If a don’t-list can be talked around four times out of five, it was never a control. It was a polite request. The hard backstop sits outside the model: scope what it can reach, enforce policy in deterministic code, make the unwanted action structurally impossible rather than merely forbidden. Prompts are manners; architecture is physics — and can’t beats shouldn’t every time.

Where the rigour goes instead

You don’t make a big AI decision governable by cramming rules into the prompt. You make it governable by having it show its working — propose freely, emit its reasoning as small, checkable claims — and then checking that working with deterministic code. The model proposes, freely and smartly; a cheap, dumb, reliable layer checks. You don’t lose the audit when you drop the don’ts; you relocate it, from input-rule-obedience to path-and-output verification.

Don’t put the governance in the leash. Put it in the audit.

When no human is in the loop

Push this far enough and the north star stops being a prompt and becomes a file. On one project the directive lives in a NORTH_STAR.md that an hourly autonomous loop reads first, then does one north-star-aligned “bite” of work and stops. State the destination clearly enough and a self-directing agent can navigate without a turn-by-turn route — which is the whole game once the unit of design shifts from the one-shot prompt to the loop, with its durable state living outside the agent where the path stays inspectable.

The doctrine is complete now: aim it, fence the load-bearing few, and audit the path. What’s left is the mindset that makes all of it click into place — the difference between managing a clerk and leading an expert.

Step back from all of it and the change is a mindset, not a technique. So let me put the uncomfortable version on the page.

Your prompt is a confession. A wall of don’ts confesses you don’t trust the model — or that you’re still prompting the model you used three years ago.

And its sibling: if your prompt would insult your smartest employee, it’s insulting your model too — and you’ll get insulted-employee work back. Hand someone a form and a list of twenty prohibitions and you’ve told them, in writing, that you expect very little. They’ll meet the expectation precisely.

The skill moved. The old skill was writing a complete specification. The new skill is writing a clear north star and tolerating a surprising answer. The work is now in the aiming, not the fencing.

The spec was never the quality. It was the ceiling.

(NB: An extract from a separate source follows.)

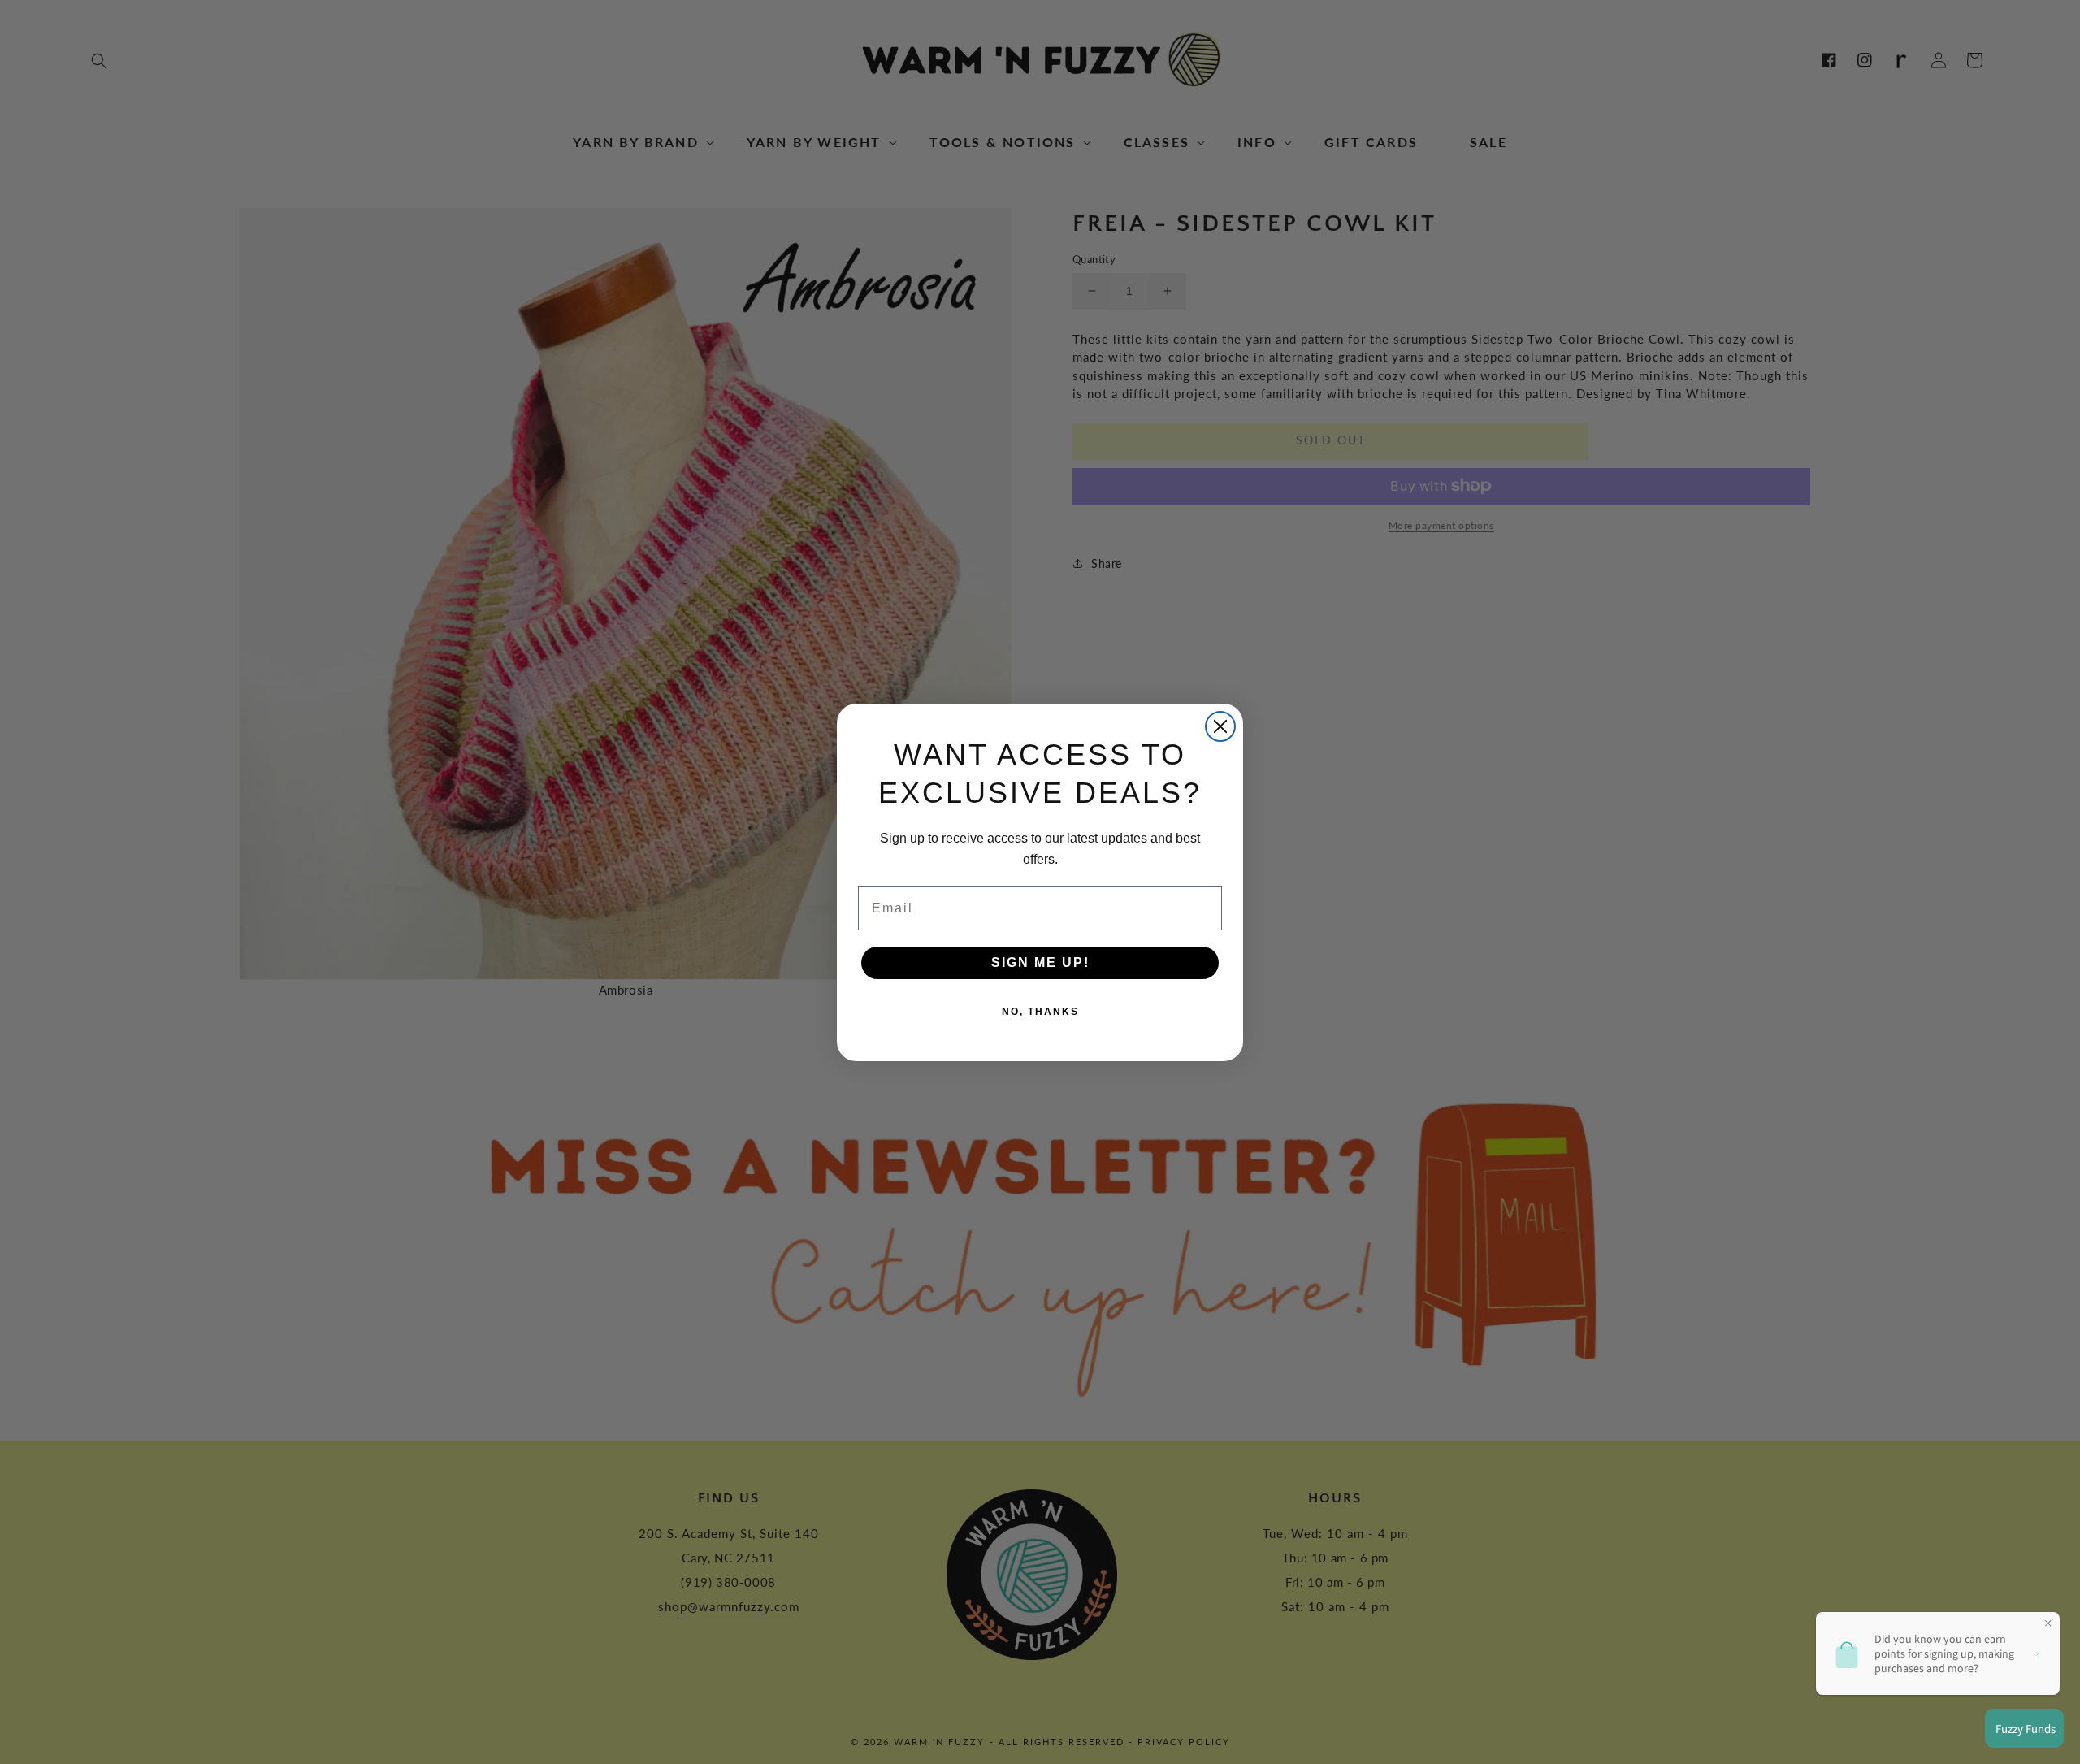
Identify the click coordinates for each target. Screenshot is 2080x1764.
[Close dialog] (1220, 726)
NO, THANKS (1040, 1011)
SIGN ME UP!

The whole argument, in one breath

The message is the same whether you write prompts for a living or you’re a leader who thinks “AI governance” means a longer rulebook: the model got smart while your prompt stayed dumb. Catch up. Be tight about why, loose about how. And if the answer comes back as messy free text with a brilliant insight buried in it — that’s not a bug to constrain away, it’s the entire point. Have a cheap second pass clean it up.

It’s the difference between managing a clerk and leading an expert. We spent five years learning to manage clerks. The clerks turned into experts. Time to learn to lead.